• MATERIAL SHOWN:
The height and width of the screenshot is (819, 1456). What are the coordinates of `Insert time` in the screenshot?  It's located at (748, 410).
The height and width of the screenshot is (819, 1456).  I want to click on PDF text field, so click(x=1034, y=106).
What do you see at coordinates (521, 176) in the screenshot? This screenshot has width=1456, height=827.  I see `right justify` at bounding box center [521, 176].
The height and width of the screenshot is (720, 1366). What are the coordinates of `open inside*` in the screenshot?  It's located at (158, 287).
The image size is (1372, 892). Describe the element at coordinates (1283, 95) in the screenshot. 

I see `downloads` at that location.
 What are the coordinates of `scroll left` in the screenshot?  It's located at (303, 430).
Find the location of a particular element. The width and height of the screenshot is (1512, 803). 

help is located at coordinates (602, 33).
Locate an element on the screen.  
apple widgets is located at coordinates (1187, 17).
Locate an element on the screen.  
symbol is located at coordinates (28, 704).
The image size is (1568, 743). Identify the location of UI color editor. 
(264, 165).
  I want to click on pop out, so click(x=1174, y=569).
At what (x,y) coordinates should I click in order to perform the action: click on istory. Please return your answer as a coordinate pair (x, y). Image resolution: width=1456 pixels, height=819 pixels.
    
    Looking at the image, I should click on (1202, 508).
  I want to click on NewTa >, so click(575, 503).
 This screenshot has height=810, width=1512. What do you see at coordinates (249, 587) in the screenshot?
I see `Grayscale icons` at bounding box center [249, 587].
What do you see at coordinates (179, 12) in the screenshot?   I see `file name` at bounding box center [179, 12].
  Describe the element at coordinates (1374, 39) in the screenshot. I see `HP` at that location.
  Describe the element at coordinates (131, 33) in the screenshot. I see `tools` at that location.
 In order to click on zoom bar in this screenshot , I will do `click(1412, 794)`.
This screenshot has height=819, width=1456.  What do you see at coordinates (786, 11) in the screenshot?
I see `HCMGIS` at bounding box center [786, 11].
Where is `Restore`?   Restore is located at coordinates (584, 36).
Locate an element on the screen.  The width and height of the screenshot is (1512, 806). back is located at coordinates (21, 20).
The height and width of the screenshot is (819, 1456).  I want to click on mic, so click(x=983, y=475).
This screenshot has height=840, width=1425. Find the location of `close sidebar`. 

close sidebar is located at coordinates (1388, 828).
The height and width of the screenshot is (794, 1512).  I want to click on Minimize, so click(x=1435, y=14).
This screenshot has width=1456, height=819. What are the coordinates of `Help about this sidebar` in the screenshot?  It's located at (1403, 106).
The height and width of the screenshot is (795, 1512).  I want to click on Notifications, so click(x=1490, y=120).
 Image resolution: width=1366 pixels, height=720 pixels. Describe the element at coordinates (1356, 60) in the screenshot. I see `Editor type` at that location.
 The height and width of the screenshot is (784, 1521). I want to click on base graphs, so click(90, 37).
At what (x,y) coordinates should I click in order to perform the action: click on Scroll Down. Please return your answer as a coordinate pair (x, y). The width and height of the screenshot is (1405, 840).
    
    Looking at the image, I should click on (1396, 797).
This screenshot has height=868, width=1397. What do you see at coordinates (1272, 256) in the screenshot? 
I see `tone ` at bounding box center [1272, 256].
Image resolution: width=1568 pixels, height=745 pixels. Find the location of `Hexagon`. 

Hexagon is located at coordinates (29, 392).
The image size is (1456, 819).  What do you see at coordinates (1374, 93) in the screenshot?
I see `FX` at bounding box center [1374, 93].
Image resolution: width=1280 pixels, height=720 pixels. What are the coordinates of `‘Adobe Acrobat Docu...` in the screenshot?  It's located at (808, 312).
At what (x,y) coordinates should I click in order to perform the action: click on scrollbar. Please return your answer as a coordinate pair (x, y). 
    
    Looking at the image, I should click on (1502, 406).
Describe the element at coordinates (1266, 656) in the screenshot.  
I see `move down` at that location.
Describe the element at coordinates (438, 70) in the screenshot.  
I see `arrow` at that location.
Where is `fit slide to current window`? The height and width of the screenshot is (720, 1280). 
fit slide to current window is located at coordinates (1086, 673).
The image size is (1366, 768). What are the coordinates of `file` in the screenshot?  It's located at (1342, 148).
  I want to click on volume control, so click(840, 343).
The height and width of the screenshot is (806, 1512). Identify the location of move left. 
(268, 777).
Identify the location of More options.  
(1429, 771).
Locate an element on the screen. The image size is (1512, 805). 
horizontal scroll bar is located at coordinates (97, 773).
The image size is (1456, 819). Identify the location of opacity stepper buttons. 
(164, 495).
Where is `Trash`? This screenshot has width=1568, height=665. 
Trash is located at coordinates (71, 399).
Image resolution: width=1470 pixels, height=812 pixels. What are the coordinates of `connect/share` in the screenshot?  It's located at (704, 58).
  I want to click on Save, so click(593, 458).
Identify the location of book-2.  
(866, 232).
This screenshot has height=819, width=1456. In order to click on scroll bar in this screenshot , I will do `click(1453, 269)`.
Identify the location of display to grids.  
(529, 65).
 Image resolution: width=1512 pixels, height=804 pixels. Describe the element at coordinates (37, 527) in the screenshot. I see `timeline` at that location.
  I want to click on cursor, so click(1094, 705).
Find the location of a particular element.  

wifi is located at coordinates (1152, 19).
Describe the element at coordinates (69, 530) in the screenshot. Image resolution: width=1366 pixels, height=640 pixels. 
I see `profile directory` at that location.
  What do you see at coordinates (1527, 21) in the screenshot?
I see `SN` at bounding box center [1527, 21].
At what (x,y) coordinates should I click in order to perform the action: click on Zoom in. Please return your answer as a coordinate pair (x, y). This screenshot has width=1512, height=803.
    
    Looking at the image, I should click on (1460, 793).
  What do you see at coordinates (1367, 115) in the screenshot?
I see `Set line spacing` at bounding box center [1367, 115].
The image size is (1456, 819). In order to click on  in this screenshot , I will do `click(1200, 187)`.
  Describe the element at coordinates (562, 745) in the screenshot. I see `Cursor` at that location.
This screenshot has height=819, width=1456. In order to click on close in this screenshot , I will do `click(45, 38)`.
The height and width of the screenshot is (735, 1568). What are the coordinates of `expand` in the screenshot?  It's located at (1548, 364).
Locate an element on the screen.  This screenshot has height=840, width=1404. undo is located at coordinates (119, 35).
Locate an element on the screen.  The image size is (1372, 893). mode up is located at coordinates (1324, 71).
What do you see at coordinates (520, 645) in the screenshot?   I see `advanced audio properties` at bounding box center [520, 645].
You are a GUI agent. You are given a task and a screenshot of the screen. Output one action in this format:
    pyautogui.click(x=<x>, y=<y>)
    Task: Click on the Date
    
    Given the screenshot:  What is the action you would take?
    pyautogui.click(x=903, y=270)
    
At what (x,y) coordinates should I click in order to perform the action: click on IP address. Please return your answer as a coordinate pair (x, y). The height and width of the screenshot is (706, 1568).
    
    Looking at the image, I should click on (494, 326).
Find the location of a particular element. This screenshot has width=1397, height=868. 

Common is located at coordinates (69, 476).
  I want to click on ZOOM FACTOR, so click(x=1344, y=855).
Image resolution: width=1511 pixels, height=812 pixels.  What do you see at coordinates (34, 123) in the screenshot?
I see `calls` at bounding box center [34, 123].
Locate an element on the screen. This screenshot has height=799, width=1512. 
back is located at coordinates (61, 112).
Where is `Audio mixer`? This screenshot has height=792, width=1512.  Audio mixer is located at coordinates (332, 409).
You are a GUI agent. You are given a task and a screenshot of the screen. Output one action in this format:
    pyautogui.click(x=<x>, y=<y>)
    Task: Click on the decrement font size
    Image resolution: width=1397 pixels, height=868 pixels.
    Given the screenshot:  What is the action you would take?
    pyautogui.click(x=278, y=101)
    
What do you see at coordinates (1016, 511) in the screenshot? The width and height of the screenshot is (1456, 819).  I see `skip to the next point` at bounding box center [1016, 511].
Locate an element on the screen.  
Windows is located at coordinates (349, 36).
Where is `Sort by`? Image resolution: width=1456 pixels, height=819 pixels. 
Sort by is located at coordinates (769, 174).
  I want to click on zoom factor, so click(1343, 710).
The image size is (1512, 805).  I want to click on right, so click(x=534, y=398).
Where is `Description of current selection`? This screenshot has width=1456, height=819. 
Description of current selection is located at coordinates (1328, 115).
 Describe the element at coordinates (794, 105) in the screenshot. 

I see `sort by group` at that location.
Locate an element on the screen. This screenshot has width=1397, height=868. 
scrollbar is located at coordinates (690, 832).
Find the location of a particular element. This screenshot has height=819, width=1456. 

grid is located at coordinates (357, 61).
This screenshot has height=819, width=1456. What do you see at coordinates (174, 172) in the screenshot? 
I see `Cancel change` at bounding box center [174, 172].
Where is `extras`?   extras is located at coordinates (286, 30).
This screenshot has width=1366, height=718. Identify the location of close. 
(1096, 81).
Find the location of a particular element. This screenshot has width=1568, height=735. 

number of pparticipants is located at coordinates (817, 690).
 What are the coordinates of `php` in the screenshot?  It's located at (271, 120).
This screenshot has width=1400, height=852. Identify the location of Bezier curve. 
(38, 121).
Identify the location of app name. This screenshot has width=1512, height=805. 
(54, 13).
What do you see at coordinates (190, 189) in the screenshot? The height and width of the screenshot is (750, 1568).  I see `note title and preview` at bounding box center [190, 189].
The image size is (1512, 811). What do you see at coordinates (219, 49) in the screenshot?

• WHAT TO DO:
Starting at the line containing "Image resolution: width=1568" and ending at the line containing "center [1374, 93].", reproduce those lines with "pixels" replaced by "px" and everything else left unchanged.

• OUTPUT OF THE TASK:
Image resolution: width=1568 px, height=745 px. Find the location of `Hexagon`. 

Hexagon is located at coordinates (29, 392).
The image size is (1456, 819).  What do you see at coordinates (1374, 93) in the screenshot?
I see `FX` at bounding box center [1374, 93].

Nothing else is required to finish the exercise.